# Introduction to R - Part 3
In this final par of Introduction to R we will look at in-depth data analysis and reporting techniques. We will cover:  
1. Performing statistical analysis on data frames
2. Plotting data
3. Reporting findings

## 1. Performing statistical analysis on data frames
R has functions for most statistical measures. We'll illustrate some of these using the NAFLD data set.

In [37]:
nafldDataset <- read.csv("nafld_dataset2.csv")
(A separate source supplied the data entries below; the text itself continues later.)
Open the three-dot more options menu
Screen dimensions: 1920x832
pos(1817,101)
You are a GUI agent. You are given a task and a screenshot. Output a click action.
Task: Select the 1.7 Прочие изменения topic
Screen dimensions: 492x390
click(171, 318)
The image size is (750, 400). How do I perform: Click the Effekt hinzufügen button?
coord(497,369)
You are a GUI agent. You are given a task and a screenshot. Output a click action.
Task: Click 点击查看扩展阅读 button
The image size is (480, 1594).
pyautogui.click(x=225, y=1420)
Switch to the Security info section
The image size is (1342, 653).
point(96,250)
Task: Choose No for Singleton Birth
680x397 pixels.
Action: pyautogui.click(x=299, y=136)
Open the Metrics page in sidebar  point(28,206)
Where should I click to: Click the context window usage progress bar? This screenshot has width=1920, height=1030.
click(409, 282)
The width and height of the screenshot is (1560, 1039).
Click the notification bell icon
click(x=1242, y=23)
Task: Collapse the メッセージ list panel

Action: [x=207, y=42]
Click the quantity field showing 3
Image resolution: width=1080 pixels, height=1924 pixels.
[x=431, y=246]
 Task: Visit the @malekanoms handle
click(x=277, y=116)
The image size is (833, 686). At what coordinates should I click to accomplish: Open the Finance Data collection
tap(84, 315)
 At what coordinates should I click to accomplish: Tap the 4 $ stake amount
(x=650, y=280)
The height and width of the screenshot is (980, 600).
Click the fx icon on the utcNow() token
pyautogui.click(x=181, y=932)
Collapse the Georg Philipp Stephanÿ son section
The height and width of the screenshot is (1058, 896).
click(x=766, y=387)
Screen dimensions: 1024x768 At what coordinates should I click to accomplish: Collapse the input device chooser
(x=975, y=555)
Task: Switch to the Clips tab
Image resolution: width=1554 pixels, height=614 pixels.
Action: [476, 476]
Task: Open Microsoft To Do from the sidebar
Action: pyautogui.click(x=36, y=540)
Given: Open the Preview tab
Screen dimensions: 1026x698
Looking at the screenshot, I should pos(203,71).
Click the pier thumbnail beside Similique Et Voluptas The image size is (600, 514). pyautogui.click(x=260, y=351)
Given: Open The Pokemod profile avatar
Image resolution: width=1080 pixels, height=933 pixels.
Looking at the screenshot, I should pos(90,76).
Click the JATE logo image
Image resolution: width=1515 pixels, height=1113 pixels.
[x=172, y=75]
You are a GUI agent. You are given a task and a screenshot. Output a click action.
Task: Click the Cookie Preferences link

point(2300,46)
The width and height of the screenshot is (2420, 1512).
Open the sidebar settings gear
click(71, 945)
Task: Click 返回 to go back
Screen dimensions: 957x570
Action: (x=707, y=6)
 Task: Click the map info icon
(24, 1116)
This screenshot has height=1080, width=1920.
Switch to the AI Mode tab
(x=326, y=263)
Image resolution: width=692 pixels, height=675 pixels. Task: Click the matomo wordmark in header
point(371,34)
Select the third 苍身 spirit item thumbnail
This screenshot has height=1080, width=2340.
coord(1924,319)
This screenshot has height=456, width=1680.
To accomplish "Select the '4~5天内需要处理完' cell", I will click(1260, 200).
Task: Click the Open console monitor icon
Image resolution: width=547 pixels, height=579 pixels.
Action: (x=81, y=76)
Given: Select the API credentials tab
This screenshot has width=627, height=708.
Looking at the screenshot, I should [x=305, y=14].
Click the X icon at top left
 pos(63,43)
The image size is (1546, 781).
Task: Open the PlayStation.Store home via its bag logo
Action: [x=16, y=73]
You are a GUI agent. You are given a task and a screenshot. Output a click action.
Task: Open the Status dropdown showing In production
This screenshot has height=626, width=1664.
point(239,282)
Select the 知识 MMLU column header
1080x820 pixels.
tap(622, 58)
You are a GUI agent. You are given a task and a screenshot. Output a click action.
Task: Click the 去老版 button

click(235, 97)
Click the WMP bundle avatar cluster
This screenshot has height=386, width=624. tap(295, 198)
# Let's compute the mean age in the patient group and the corresponding standard deviation
mean(nafldDataset$age)
sd(nafldDataset$age)

# Now let's compute the median and IQR of age
median(nafldDataset$age)
IQR(nafldDataset$age)

Let's now look at the mean and 95% confidence interval of the mean of patients' heights. We know that 95% confidence intervals can be estimated as: $$\overline{x} \pm t_{0.05, n-1}\frac{s}{\sqrt{n}}$$ where $n$ is the number of observations, $t_{0.05, n-1}$ is the two-tailed 5% t-value with $n-1$ degrees of freedom, $s$ is the standard devaition and $\overline{x}$ is the mean of the observations.

In [45]:
# We need to load the stats library for this contains functions related to the t-distribution.
library(stats)

m <- mean(nafldDataset$height, na.rm=TRUE)
s <- sd(nafldDataset$height, na.rm=TRUE)
n <- sum(!is.na(nafldDataset$height))

# Calculate 95% confidence intervals of the mean height
lower <- m - qt(1 - 0.05/2, n - 1) * s / sqrt(n)
upper <- m + qt(1 - 0.05/2, n - 1) * s / sqrt(n)
print(cat(c(lower, m, upper, "\n")))

1.62336012932764 1.64513513513514 1.66691014094263 
NULL


__Q__: Writing two extra lines all the time to calculate cofidence intervals is tedious and boring. Write a function that takes the mean, standard deviation and number of observation and returns a vector with two elements: the lower and upper boundary of the 95% confidence interval.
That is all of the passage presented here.